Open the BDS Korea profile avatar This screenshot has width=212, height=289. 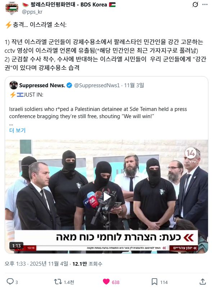12,8
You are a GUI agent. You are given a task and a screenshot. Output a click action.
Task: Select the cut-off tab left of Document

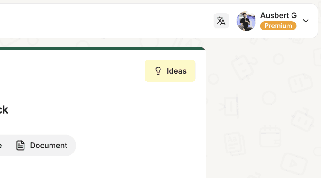[x=1, y=145]
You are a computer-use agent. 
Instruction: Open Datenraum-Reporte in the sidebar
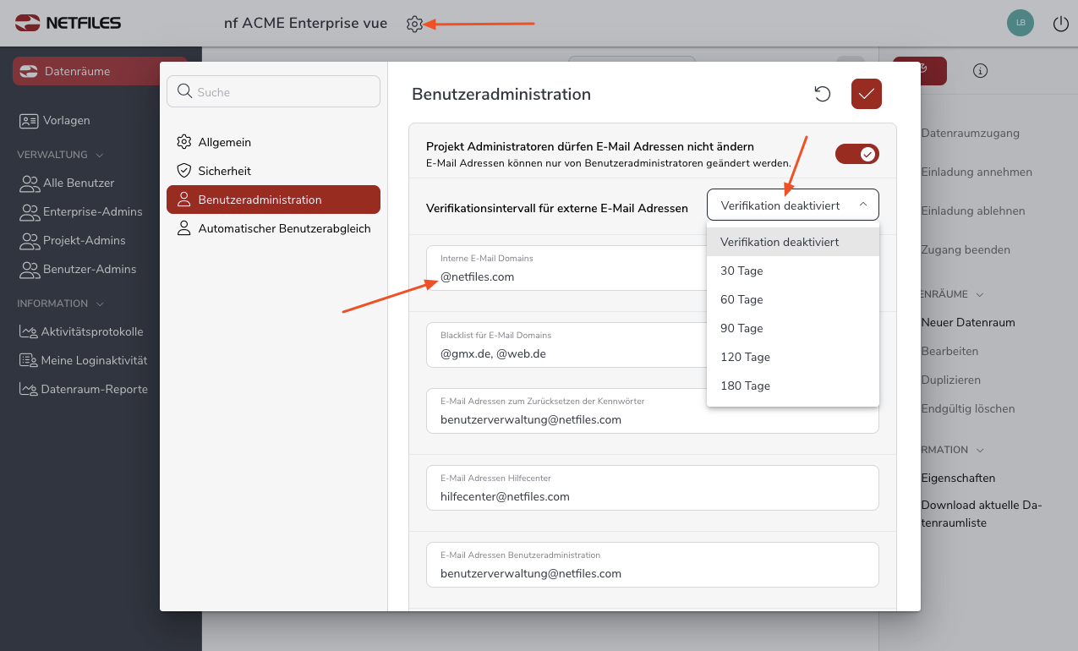tap(95, 389)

**ACTIVITY**
For each line of the material that includes the word "agent", make a copy.

**TASK ANSWER**
You are a GUI agent. You are given a task and a screenshot. Output a click action.
You are a computer-use agent. 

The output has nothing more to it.